Le Conseil d’Etat confirme que la mise en demeure délivrée par voie d’huissier était régulière et qu’elle permettait à l’administration de constater la rupture du lien avec le service du fait du fonctionnaire et donc de le radier des cadres.
“Une mesure de radiation des cadres pour abandon de poste ne peut être légalement prononcée que si l’agent concerné a, préalablement à cette décision, été mis en demeure de rejoindre son poste ou de reprendre son service dans un délai approprié qu’il appartient à l’administration de fixer. Une telle mise en demeure doit prendre la forme d’un document écrit, notifié à l’intéressé, l’informant du risque qu’il court d’une radiation des cadres sans procédure disciplinaire préalable. Lorsque l’agent ne s’est pas présenté et n’a fait connaître à l’administration aucune intention avant l’expiration du délai fixé par la mise en demeure, et en l’absence de toute justification d’ordre matériel ou médical, présentée par l’agent, de nature à expliquer le retard qu’il aurait eu à manifester un lien avec le service, cette administration est en droit d’estimer que le lien avec le service a été rompu du fait de l’intéressé.”

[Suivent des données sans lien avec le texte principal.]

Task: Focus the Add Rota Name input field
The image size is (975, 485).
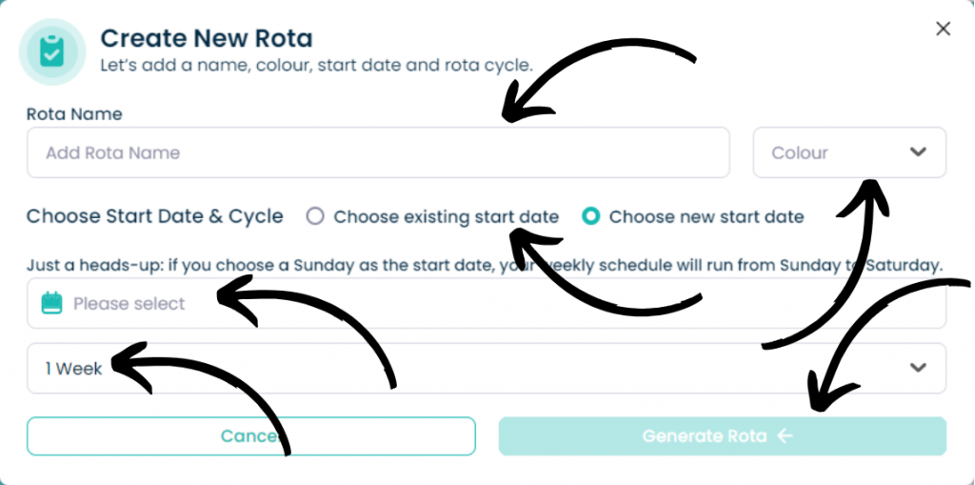Action: coord(378,152)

Ici le Conseil d’Etat entame une approche inverse de sa décision du 5 décembre 1994 (CE, 5 dec. 1994, Centre national de la cinématographie, n°109594) dans laquelle il avait retenu qu’en matière de notification par voie postale avec un courrier recommandé, l’administration ne peut légalement prononcer une radiation des cadres pour abandon de poste avant l’expiration du délai au cours duquel l’intéressé peut retirer au bureau de poste la lettre recommandée, vainement présentée à son domicile, par laquelle il est mis en demeure de rejoindre son poste.
Ainsi la notification par voie d’huissier de la mise en demeure de l’agent public à rejoindre son poste est régulière.

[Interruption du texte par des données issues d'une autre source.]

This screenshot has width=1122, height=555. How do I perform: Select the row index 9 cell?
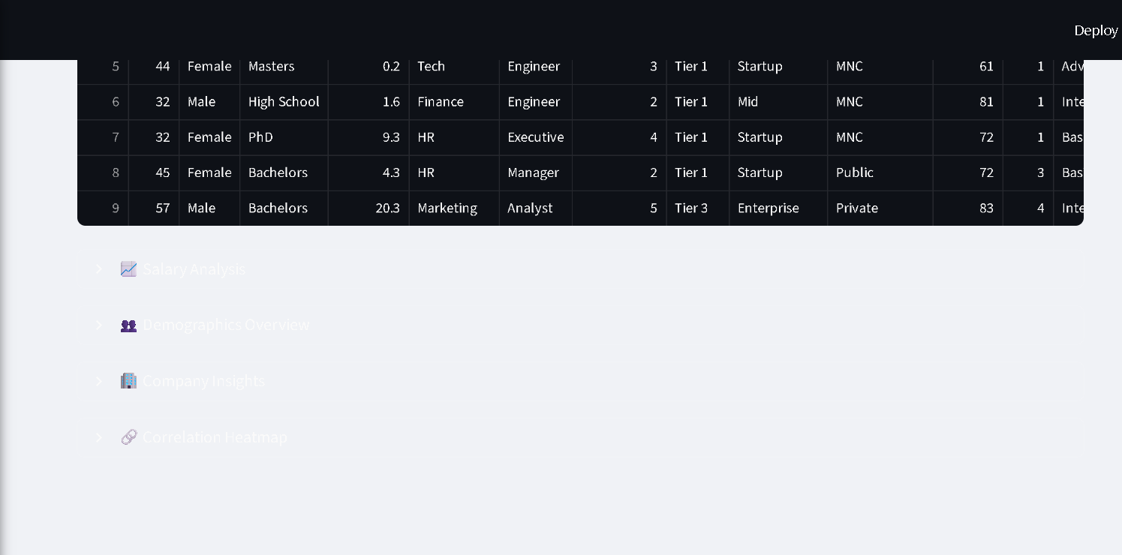click(x=115, y=208)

Dans ce contexte, tout agent public qui s’est vu délivré une notification par voie d’huissier de rejoindre son poste ne doit pas considérer que le délai commence à courir à l’expiration du délai de conservation à l’étude du Commissaire de justice (huissier).

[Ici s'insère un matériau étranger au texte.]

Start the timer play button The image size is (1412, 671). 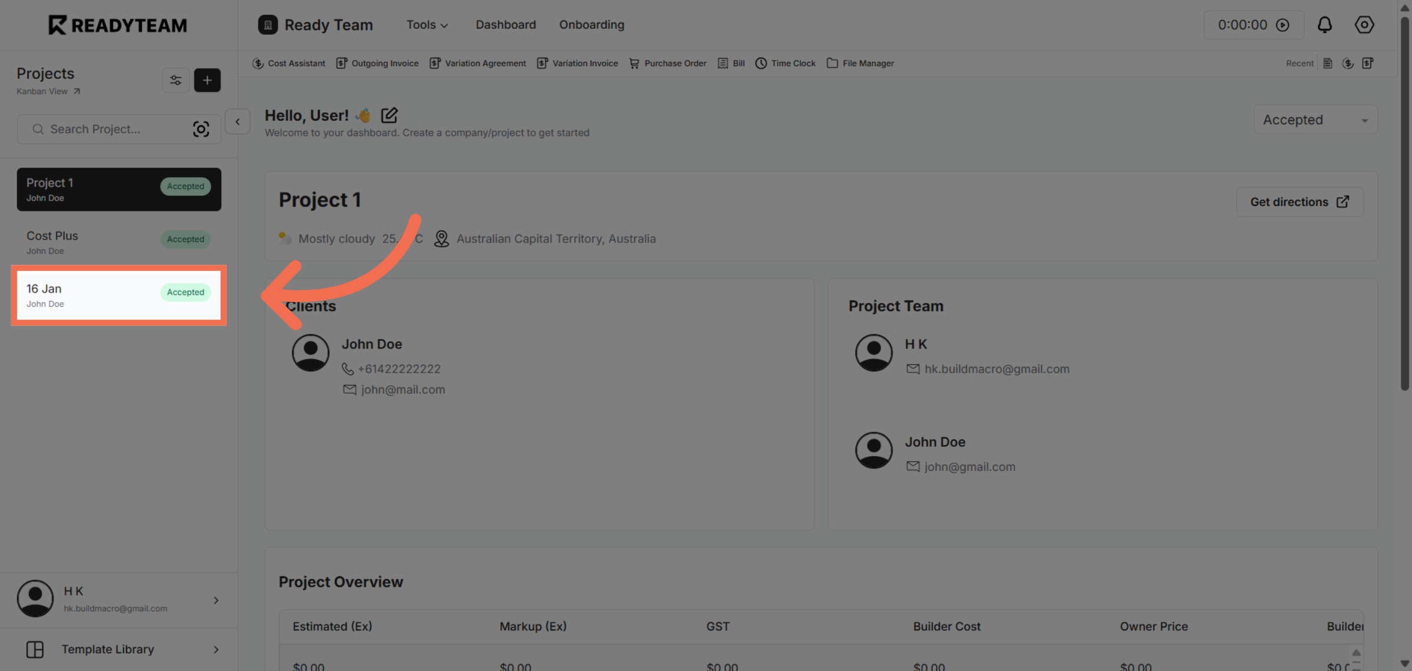coord(1283,25)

Voir en ce sens, la récente décision du Tribunal administratif de Lille, 1ère Chambre,17 juillet 2023, n°2101629
La mise en demeure de l’agent public à rejoindre son poste répond doit être écrite et faire état d’un délai approprié
Tribunal Administratif de Cergy-Pontoise, 12 septembre 2023, n°2002847
La juridiction administrative rappelle qu’en matière de constatation d’un abandon de poste de la part de son agent public, elle doit impérativement se soumettre au strict formalisme de la mise en demeure. S’il est rappelé que la mise en demeure doit être écrite, l’administration doit également enjoindre son agent à une reprise de son service dans un délai approprié.
Un agent en position de congés maladie n’est pas regardé comme ayant cessé d’exercer ses fonctions.
Tribunal administratif de Paris, 13 juin 2023, n°2125317
A l’inverse, un agent placé en position de congés de maladie est regardé comme n’ayant pas cessé d’exercer ses fonctions.
il ne peut en principe faire l’objet d’une mise en demeure de rejoindre son poste ou de reprendre son service à la suite de laquelle l’autorité administrative serait susceptible de prononcer, dans les conditions définies au point précédent, sa radiation des effectifs pour abandon de poste.